▸ ACTIVITY:
The entries below need to be transcribed verbatim.
-------- INFORMATION GIVEN --------
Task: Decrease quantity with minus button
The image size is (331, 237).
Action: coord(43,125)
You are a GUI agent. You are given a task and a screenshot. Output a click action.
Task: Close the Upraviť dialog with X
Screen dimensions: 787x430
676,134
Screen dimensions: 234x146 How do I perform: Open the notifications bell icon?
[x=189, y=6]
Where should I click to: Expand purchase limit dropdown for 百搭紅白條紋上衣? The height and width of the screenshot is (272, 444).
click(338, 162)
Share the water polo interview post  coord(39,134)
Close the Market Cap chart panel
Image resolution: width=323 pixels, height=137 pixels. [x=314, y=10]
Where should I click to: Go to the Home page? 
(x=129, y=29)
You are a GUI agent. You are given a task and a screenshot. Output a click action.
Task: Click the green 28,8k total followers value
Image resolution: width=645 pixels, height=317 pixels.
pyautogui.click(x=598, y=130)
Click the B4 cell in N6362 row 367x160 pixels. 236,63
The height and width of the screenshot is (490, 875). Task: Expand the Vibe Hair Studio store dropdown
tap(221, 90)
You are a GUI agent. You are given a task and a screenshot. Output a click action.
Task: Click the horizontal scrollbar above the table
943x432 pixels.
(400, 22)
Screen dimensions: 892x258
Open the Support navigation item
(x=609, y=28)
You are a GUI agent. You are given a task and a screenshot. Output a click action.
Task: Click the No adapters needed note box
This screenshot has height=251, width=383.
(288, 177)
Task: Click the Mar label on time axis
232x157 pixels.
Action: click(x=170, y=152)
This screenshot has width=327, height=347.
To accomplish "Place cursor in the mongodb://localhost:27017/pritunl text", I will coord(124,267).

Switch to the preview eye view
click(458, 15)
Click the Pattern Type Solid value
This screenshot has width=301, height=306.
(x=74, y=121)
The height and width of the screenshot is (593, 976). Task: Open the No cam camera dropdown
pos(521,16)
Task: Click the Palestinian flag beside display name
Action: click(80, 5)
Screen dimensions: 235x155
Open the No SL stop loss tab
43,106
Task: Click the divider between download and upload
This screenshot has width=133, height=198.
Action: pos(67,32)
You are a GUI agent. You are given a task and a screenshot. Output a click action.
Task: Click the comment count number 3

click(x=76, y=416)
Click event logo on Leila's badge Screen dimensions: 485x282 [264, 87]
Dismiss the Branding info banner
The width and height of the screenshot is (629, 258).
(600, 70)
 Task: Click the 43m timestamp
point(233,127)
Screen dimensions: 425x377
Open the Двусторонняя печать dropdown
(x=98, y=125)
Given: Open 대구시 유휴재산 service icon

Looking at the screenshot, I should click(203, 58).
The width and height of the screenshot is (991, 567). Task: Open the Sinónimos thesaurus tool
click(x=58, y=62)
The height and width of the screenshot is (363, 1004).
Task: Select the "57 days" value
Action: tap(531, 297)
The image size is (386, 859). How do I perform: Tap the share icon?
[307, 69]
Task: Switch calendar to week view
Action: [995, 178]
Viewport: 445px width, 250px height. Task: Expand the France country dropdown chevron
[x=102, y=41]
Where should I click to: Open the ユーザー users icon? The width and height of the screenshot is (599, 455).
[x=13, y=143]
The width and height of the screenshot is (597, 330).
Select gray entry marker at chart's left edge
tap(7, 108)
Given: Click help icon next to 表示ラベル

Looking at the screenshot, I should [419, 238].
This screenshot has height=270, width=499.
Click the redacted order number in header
--------
▸ OUTPUT OF THE TASK:
Task: Decrease quantity with minus button
The image size is (331, 237).
Action: coord(43,125)
You are a GUI agent. You are given a task and a screenshot. Output a click action.
Task: Close the Upraviť dialog with X
Screen dimensions: 787x430
676,134
Screen dimensions: 234x146 How do I perform: Open the notifications bell icon?
[x=189, y=6]
Where should I click to: Expand purchase limit dropdown for 百搭紅白條紋上衣? The height and width of the screenshot is (272, 444).
click(338, 162)
Share the water polo interview post  coord(39,134)
Close the Market Cap chart panel
Image resolution: width=323 pixels, height=137 pixels. [x=314, y=10]
Where should I click to: Go to the Home page? 
(x=129, y=29)
You are a GUI agent. You are given a task and a screenshot. Output a click action.
Task: Click the green 28,8k total followers value
Image resolution: width=645 pixels, height=317 pixels.
pyautogui.click(x=598, y=130)
Click the B4 cell in N6362 row 367x160 pixels. 236,63
The height and width of the screenshot is (490, 875). Task: Expand the Vibe Hair Studio store dropdown
tap(221, 90)
You are a GUI agent. You are given a task and a screenshot. Output a click action.
Task: Click the horizontal scrollbar above the table
943x432 pixels.
(400, 22)
Screen dimensions: 892x258
Open the Support navigation item
(x=609, y=28)
You are a GUI agent. You are given a task and a screenshot. Output a click action.
Task: Click the No adapters needed note box
This screenshot has height=251, width=383.
(288, 177)
Task: Click the Mar label on time axis
232x157 pixels.
Action: click(x=170, y=152)
This screenshot has width=327, height=347.
To accomplish "Place cursor in the mongodb://localhost:27017/pritunl text", I will coord(124,267).

Switch to the preview eye view
click(458, 15)
Click the Pattern Type Solid value
This screenshot has width=301, height=306.
(x=74, y=121)
The height and width of the screenshot is (593, 976). Task: Open the No cam camera dropdown
pos(521,16)
Task: Click the Palestinian flag beside display name
Action: click(80, 5)
Screen dimensions: 235x155
Open the No SL stop loss tab
43,106
Task: Click the divider between download and upload
This screenshot has width=133, height=198.
Action: pos(67,32)
You are a GUI agent. You are given a task and a screenshot. Output a click action.
Task: Click the comment count number 3

click(x=76, y=416)
Click event logo on Leila's badge Screen dimensions: 485x282 [264, 87]
Dismiss the Branding info banner
The width and height of the screenshot is (629, 258).
(600, 70)
 Task: Click the 43m timestamp
point(233,127)
Screen dimensions: 425x377
Open the Двусторонняя печать dropdown
(x=98, y=125)
Given: Open 대구시 유휴재산 service icon

Looking at the screenshot, I should click(203, 58).
The width and height of the screenshot is (991, 567). Task: Open the Sinónimos thesaurus tool
click(x=58, y=62)
The height and width of the screenshot is (363, 1004).
Task: Select the "57 days" value
Action: tap(531, 297)
The image size is (386, 859). How do I perform: Tap the share icon?
[307, 69]
Task: Switch calendar to week view
Action: [995, 178]
Viewport: 445px width, 250px height. Task: Expand the France country dropdown chevron
[x=102, y=41]
Where should I click to: Open the ユーザー users icon? The width and height of the screenshot is (599, 455).
[x=13, y=143]
The width and height of the screenshot is (597, 330).
Select gray entry marker at chart's left edge
tap(7, 108)
Given: Click help icon next to 表示ラベル

Looking at the screenshot, I should [419, 238].
This screenshot has height=270, width=499.
Click the redacted order number in header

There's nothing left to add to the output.